Outcomes at 2-Year Minimum Follow Up of Shoulder, Elbow and Wrist Surgery in Individuals with Arthrogryposis Multiplex Congenita

Background: Arthrogryposis Multiplex Congenita (AMC) is a rare condition that has not been extensively studied, and the need for further research has been strongly emphasized. Despite substantial functional impact resulting from AMC, minimal research has been completed regarding mid- to long-term outcomes in this population. The objective of this systematic review was to identify existing knowledge concerning outcomes of shoulder, elbow and wrist surgery with a minimum two year follow-up in individuals with AMC.

Methods and findings: A search was conducted in Medline, Embase and Web of Science databases and a hand search of the bibliographies of articles relevant to the research question was completed. Inclusion criteria were English articles with AMC participants only (excluding syndrome-related AMC) who underwent shoulder, elbow or wrist surgeries with a minimum follow-up of two years. 1289 articles were identified through electronic database and hand searches; after review, 12 articles met all inclusion criteria. No articles were identified that described shoulder surgery outcomes in those with AMC. Elbow surgeries discussed were posterior capsulotomy and triceps lengthening, pectoralis major muscle transfer, gracilis muscle transfer, Steindler flexorplasty, and brachial nerve exploration with or without nerve transfer. Wrist surgeries included proximal row carpectomy, osteotomy of radius and ulna, and dorsal carpal wedge osteotomy.

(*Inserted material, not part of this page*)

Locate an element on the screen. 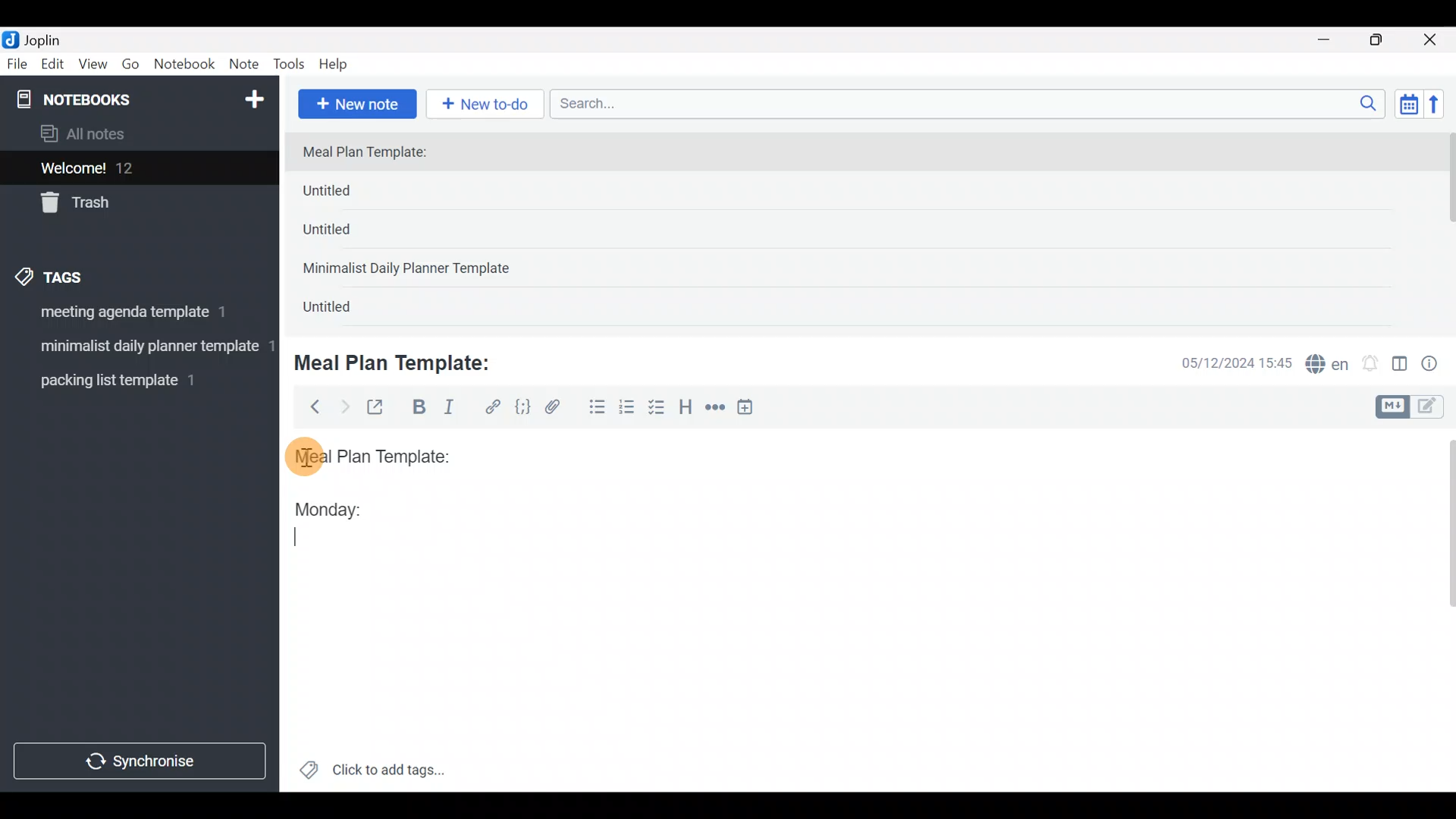 The width and height of the screenshot is (1456, 819). Minimize is located at coordinates (1333, 38).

Conclusions: This systematic review identified those procedures with lasting benefit, those that resulted in additional complications or surgeries, and those which are currently recommended as treatment in patients with AMC. These conclusions were based on a small number of articles with low levels of evidence due to the obstacles of performing higher-level studies in this rare, heterogeneous population. To facilitate treatment and to prevent adverse effects on patient quality of life and strain on healthcare and social system resources, additional and continued research is necessary in this population. AMC is a rare congenital condition regarding which further research is required to ensure appropriate and successful treatment as well as expansion of the existing knowledge base.